Put each line of the listing below, starting with the line containing "Viewport: 1200px width, 623px" and going on through the line containing "pos(594,31)", into a JSON list of strings, one string per line. Skip blank lines and leave the pictures out.
— START OF DATA FOR THE TASK —
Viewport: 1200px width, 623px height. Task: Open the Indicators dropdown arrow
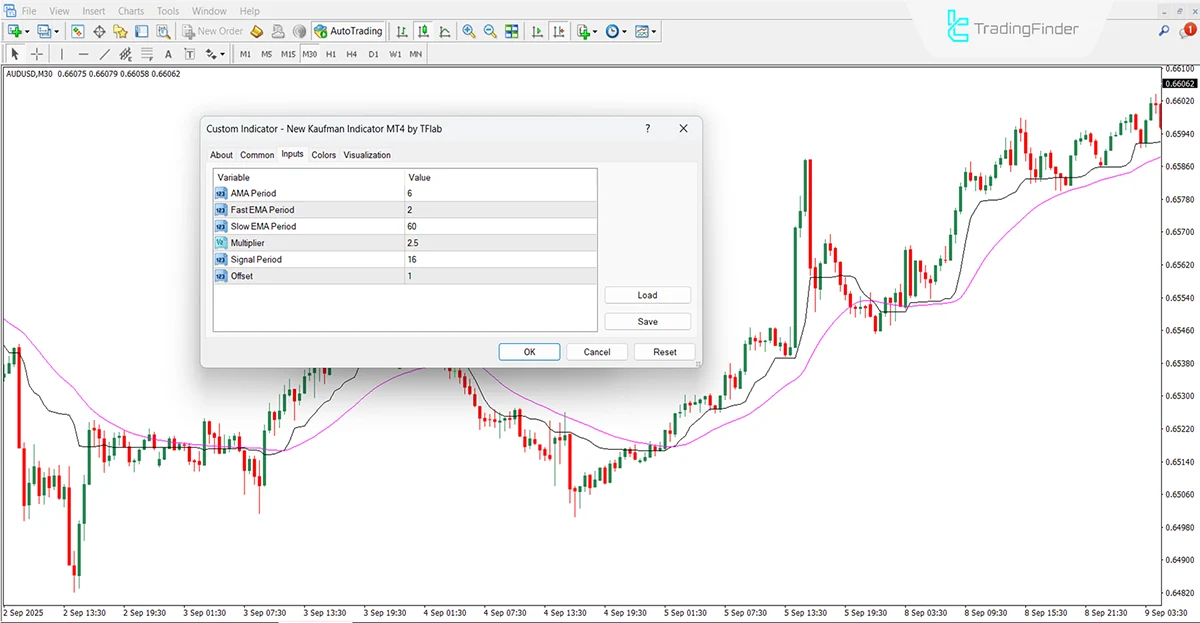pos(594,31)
— END OF DATA FOR THE TASK —
— START OF DATA FOR THE TASK —
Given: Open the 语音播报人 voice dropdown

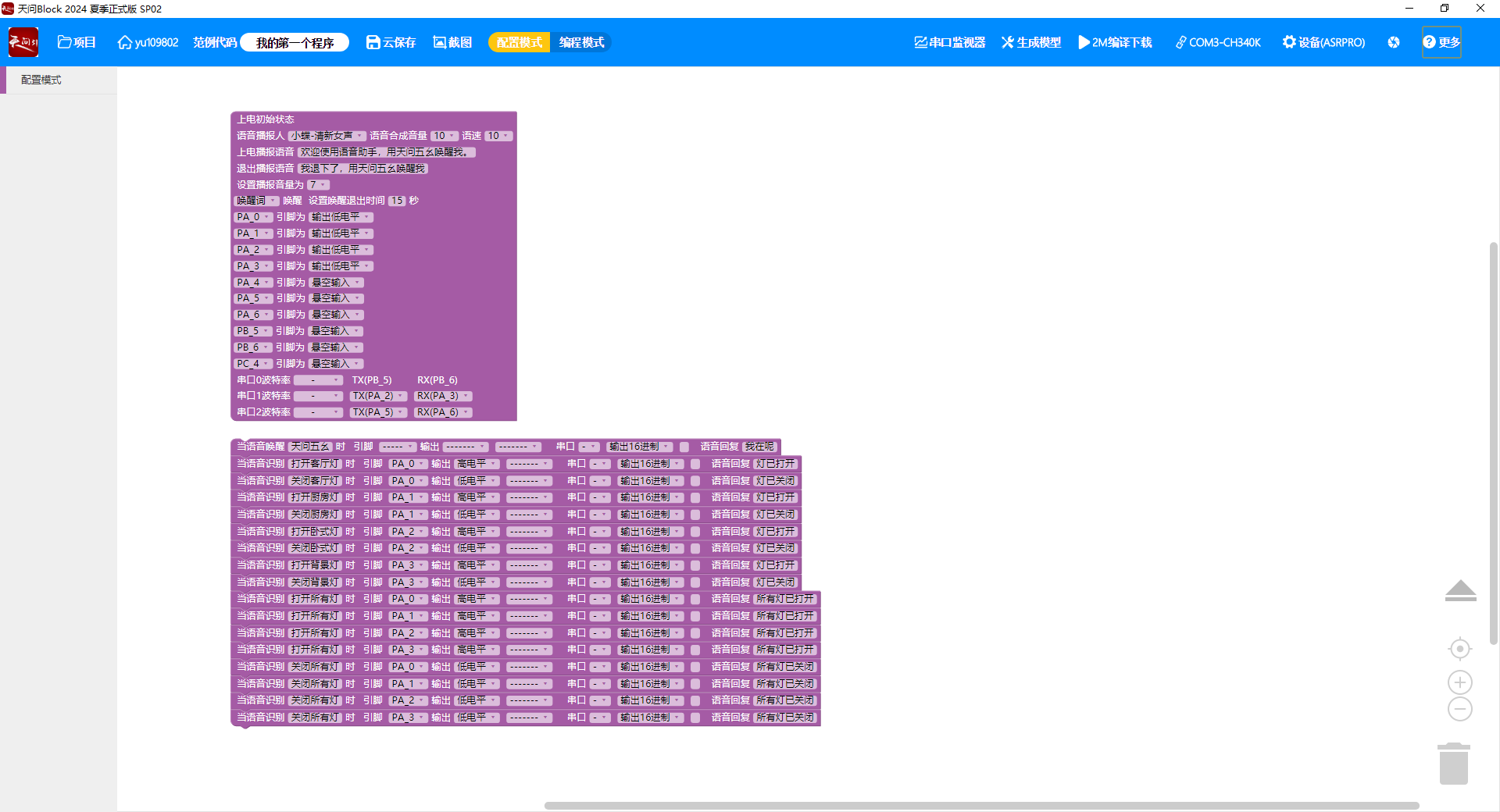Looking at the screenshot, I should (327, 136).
— END OF DATA FOR THE TASK —
— START OF DATA FOR THE TASK —
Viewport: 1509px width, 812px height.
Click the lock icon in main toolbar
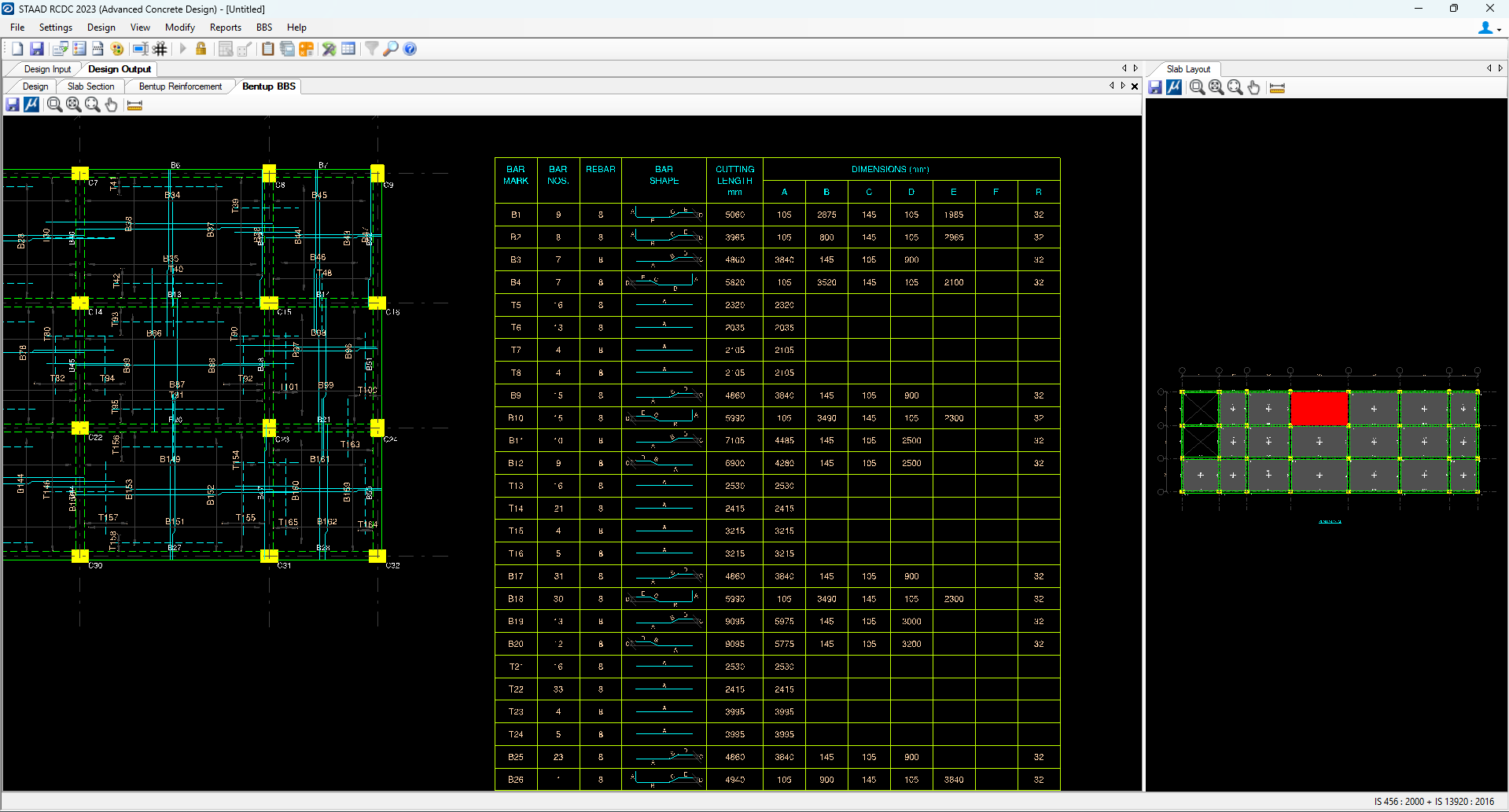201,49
— END OF DATA FOR THE TASK —
[ANSWER FOR THIS EXERCISE]:
[
  "Viewport: 1200px width, 623px height. Task: Open the Indicators dropdown arrow",
  "pos(594,31)"
]